BEB Capital, a Port Washington, New York-based real estate debt and equity manager, this week closed its first commercial real estate credit fund.
The $150 million BEB Credit Opportunity Fund, which will originate middle market bridge loans in the multifamily and industrial sectors, comes as the manager is looking to scale its credit platform, said Keyvan Ghaytanchi, chief investment officer.
There were other factors as well, including a pullback by regional banks in the wake of the Silicon Valley Bank and Signature Bank failures which has led more sponsors to consider alternative lenders, Ghaytanchi said.
“We thought the credit environment was definitely ripe and was the right time for this product,” Ghaytanchi said. “There was also a lot of investor and borrower demand for that strategy.”
The firm, which launched its commercial real estate lending platform in 2020, believes having a dedicated vehicle will allow it to better communicate its strategy to the market and scale the business. The fund will target returns of 13-15 percent.
“The fund is something that will allow us to get deeper into the commercial real estate lending space. This is the beginning for us,” Ghaytanchi said. “A fund, which allows us to have discretionary capital, checked a lot of the boxes for the opportunities we want to pursue. It gives us the certainty that we will have the capital to deploy and will help keep us disciplined.”
The fund will concentrate on opportunities mainly on the US East Coast, with a focus on the US Northeast, the Carolinas and Florida. “We are not exclusive to that area and will look at opportunities in any of the lower 48 states,” Ghaytanchi added. “When we are looking at opportunities, one of the things we pay a lot of attention to is the business climate and the court systems, in the event that we have to go through a foreclosure process.”
About 80 percent of the firm’s loans to date have been in the industrial sector, where BEB has seen the biggest disconnect between borrowers and lenders. “We have also been able to win a couple of multifamily deals, which is an indication of where traditional lenders are,” Ghaytanchi added.
Lee Brodsky, chief executive of BEB Capital, said that over the long term, the firm is looking to build relationships with sponsors who might have worked with regional banks in the past.
“We play a lot where regional banks play and given what has gone on with regional banks, they have more stringent requirements because they are concerned about the runs we saw on Signature and Silicon Valley. We are filling that void that those banks left,” Brodsky added.

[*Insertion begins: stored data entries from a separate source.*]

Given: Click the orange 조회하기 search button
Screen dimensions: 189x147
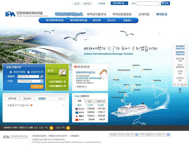Looking at the screenshot, I should coord(37,87).
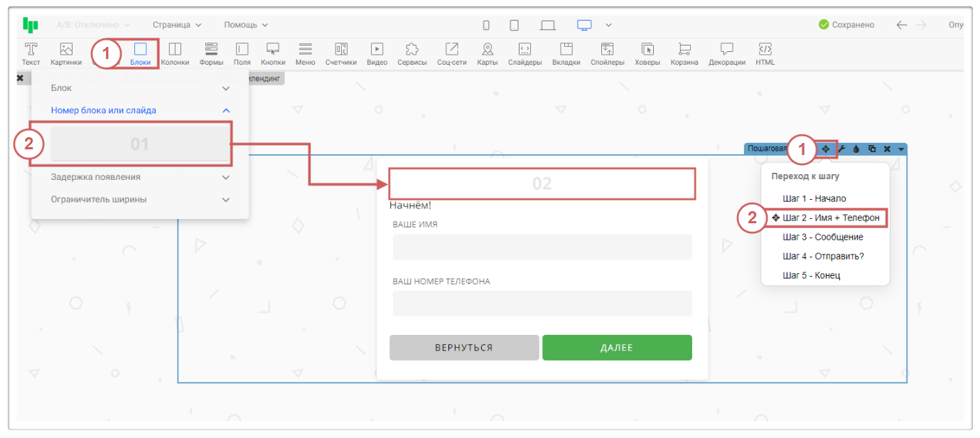Open the HTML code tool
This screenshot has width=980, height=438.
pos(765,53)
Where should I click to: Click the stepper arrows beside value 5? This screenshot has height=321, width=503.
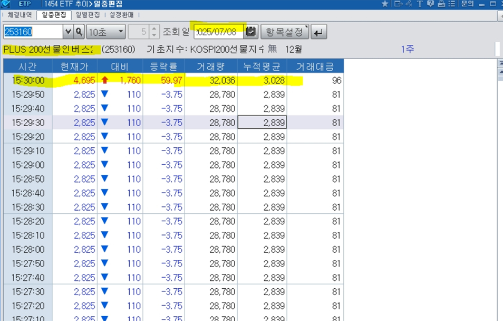pyautogui.click(x=154, y=32)
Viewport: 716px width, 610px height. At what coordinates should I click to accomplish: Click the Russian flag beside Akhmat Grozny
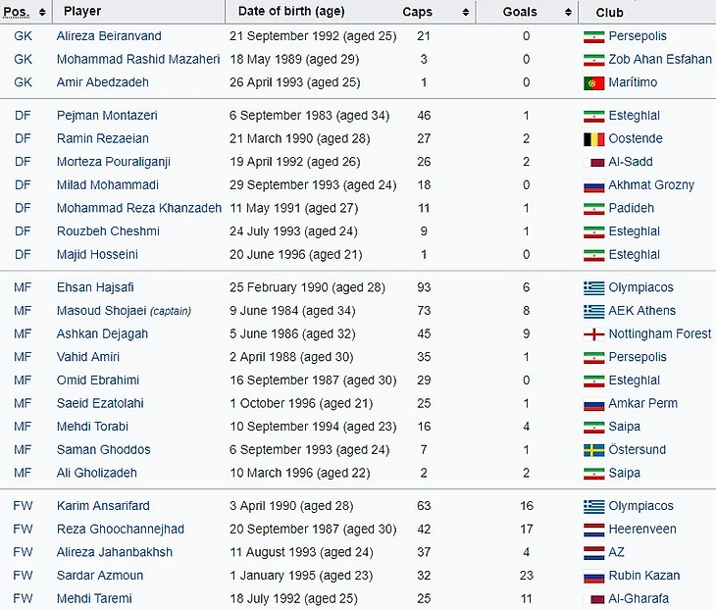(592, 185)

The firm is hoping to build long-term, repeat relationships with sponsors in the coming months.
“Given the rate environment and where the forward SOFR curve is pointing, there are economic reasons why people are looking at bridge loans,” Ghaytanchi said. “We are starting to see borrowers who are looking for the best economic deal and who believe the interest rate environment will change. We typically don’t have long lockouts on loans, which will give investors who believe rates will drop more flexibility to refinance. This is something they might not get with regional banks.”

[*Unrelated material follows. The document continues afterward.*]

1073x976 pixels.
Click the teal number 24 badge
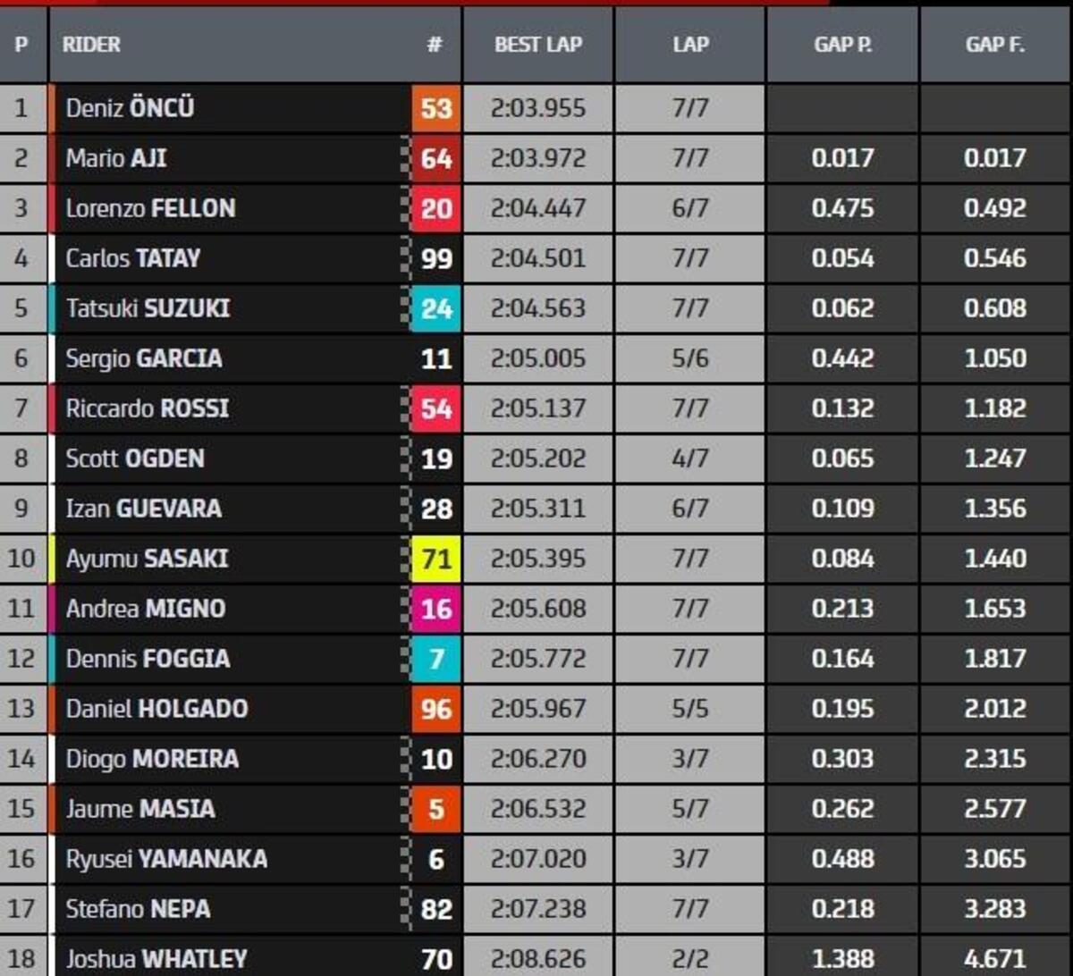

A main area of concern for sponsors is flexibility. “Sponsors are looking for as much flexibility as possible,” Ghaytanchi said. “Borrowers want to see shorter prepayment locks or options to extend, and it is all because of the uncertainty. They don’t know if two months from now, the rate environment will change. They’re also looking for the best economic deal with the most proceeds and the lowest rates.”
The firm has deployed more than $100 million of capital on the lending side since February 2022 and expects to deploy another $100 million by year-end. On the equity side, the firm is investing via a programmatic joint venture with Rockpoint Group with a $1 billion targeted investment pipeline.
“I would say this is the moment where credit is an important place to be,” Brodsky said. “We started this platform in anticipation of a moment in time when we would be focused on credit, and it would be accretive to our organization. When you want to be an institutional-grade, multifaceted real estate firm, you have to have both sides of the house – credit and equity. And this fund is really a testament to the fact that we are able to execute on both sides.”